Canning is possible with carrots, but they do need to be pressure canned. This type of canning is done for those foods that are low-acid and require higher temperatures than boiling water for sterilization. Different vegetables and meats require different canning methods depending on if they are low or high acid. Pressure canners can be quite expensive, but it is important to rid all bacteria from the process and water bath canning will not work.
What is needed to pressure can carrots:
- Pressure Canner
- Canning Jars
- Lids & Rings
- Jar Lifter
- Towels & Potholders
- Utensils (Spoons, knifes, etc)
- Item being canned
- Food Processor (optional)
- Plain Salt (optional)
Clean carrots! Being a root vegetable carrots are covered in dirt. Go ahead and scrub the carrots, but it is not necessary to peel them. The skin of carrots is full of nutrients. Once done set aside for canning.
Depending on what you will be using your carrots for in the winter – soups, casseroles, cakes, baby food, etc. Processing the carrots, however, will be most convenient for you and there use. Cropping, dicing, pureeing, slicing, julienning.
It is time to now prepare your canning jars, lids and rings by washing them in hot, soapy water. You may want to see how many jars will fit in you pressure canner to know the quantity of jars that are needed for the project.
If you are using old jars, lids or rings, it is important to check for any imperfections. If the jars are nicked on the rim it will not seal properly. Check to see that the rings are sealing correctly. It is fine to use old items as long as they are still sealing properly. These would not be used for canning, but could be used for other items like pickling. Make sure before starting that you have enough lids and rings for each jar.
Fill your jars leaving one inch of headspace. Headspace is from the top of the jar down. This gives room for any expansion. At this time, if you would like to add salt you would do so. One teaspoon for a quart and ½ teaspoon for a pint, but it is necessary to do so. Once filled with carrots, hot water is poured over the top and filled to one inch below the lip of the jar.

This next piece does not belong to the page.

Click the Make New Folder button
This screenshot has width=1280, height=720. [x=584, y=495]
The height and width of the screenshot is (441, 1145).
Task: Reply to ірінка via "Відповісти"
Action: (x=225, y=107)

Now it is time to use your pressure canner. Make sure to read the directions that come with it as attitude can affect the time in which pressurize. For quart containers, it typically takes about 30 minutes to seal them. For pint containers, it is usually around 25 minutes.
Remove the jars with your jar lifter and place them on a towel to cool. While the jars are cooling, you will hear popping noises which mean that your jars are sealing. This is fantastic! It is important to make sure that your jars have sealed because if they did not bacteria will form in them during the winter and not be usable. Test the seal by pushing down in the center of the lid once cool. If the lid doesn’t pop back up, the sealing process has worked. If it doesn’t, then the jar didn’t seal properly and will not store. Within the first 24 hours, you can try to reseal it by using a different jar, lid and seal. Or if it is past that time period, then freezing or using it would be the only options.
Your carrots are ready for storage. Place in a dark, dry cool area. If your space is limited, store where you are able to with these conditions in mind. Now your carrots from your garden will be ready to add to your favorite roast recipe, casserole or cake during the winter and you will be reminded of the summer when you harvested and canned them.